Jeśli w ogóle nie dodamy sody, piernik będzie najbardziej staropolski, bo
chemiczne środki spulchniające są w polskiej kuchni stosowane od niedawna.
Nawiasem, kiedy ciasto z surowymi jajkami przez pół roku (lub nawet
dłużej) dojrzewania rozwinie swoją biocenozę, nie należy się obawiać
zbytnio o zdrowie :)
Ciasto będzie upieczone, wszystkie mikroorganizmy zostaną zatłuczone. Ew.

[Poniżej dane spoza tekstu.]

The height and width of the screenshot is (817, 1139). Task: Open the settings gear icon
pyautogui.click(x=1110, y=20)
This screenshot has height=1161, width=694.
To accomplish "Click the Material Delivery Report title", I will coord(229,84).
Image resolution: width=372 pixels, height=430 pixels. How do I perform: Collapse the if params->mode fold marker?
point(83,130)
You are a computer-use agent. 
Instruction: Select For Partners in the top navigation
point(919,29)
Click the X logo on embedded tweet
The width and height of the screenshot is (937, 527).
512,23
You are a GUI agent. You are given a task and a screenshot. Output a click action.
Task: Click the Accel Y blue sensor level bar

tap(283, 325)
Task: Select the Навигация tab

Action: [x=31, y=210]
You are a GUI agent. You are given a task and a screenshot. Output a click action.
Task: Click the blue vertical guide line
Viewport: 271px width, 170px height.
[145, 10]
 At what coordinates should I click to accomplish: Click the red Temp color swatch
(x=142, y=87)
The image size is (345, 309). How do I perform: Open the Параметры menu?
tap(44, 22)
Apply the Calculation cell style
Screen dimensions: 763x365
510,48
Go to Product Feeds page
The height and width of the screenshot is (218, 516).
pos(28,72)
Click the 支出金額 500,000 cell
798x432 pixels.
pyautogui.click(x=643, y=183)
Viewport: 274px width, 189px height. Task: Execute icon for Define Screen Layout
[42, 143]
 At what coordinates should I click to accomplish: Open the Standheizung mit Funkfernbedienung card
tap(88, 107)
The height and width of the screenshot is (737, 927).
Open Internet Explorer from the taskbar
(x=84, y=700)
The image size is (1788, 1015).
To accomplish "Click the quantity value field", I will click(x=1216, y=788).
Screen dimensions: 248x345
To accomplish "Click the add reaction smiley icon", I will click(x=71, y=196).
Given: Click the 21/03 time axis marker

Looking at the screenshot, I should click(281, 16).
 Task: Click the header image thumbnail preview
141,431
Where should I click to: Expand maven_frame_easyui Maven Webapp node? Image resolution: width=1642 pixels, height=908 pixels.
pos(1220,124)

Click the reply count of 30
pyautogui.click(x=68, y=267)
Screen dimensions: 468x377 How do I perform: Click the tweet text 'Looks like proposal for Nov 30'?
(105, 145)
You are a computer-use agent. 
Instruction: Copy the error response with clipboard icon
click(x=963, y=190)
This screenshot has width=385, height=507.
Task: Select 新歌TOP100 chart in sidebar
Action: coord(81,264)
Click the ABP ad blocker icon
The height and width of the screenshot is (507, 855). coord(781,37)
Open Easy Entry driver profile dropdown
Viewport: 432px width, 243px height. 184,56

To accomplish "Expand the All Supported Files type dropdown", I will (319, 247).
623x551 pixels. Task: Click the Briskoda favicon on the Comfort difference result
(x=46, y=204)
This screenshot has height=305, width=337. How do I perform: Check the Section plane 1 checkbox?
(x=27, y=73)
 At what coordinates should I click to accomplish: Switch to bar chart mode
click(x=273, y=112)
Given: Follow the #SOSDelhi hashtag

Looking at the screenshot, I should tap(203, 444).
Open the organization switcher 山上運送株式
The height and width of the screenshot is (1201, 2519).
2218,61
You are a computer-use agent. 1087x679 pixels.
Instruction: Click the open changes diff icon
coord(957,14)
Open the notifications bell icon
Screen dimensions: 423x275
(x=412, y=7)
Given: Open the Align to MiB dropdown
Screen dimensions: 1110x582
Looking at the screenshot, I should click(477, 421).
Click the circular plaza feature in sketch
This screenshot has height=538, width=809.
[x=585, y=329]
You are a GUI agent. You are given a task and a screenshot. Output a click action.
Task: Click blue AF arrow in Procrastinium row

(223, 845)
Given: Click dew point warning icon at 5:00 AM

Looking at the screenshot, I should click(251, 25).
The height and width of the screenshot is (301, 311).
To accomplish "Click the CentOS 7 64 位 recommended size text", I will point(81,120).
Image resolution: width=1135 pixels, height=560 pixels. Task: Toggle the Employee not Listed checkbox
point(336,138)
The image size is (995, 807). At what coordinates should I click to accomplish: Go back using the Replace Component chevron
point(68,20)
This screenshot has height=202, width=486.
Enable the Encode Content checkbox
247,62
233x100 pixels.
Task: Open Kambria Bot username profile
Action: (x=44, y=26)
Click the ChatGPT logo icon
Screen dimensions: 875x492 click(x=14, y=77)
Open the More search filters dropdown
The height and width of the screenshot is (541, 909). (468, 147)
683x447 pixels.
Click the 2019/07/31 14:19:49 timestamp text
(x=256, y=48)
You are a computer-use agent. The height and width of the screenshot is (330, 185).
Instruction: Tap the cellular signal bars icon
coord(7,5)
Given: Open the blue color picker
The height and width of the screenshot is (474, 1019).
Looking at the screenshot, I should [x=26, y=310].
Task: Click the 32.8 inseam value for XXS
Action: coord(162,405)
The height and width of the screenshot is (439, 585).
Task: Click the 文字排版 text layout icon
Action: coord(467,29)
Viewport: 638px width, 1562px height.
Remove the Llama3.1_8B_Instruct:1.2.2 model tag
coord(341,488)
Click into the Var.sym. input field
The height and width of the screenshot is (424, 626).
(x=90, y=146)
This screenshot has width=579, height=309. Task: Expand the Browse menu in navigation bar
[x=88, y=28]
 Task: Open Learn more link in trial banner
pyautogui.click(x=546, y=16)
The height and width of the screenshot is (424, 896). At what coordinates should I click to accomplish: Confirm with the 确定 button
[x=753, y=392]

potencjalnie trujące produkty przemiany materii będą w małych stężeniach.
Ale rzeczywiście lepiej nie przesadzać z ilością - np. mikotoksyny od
pleśni powodują mikotoksykozy...
Poza tym miód, cukier i duża ilość przypraw działają konserwująco.
"Co nas nie zabije, to nas wzmocni" :)
Nawiasem, nie tylko Gesslerowa dojrzewa w ten sposób pierniki. Nawet u
szanowanej Disslowej wyczytałem taki przepis (i kiedyś nawet tu
przytoczyłem). Ale to wyjątek w starych książkach kucharskich.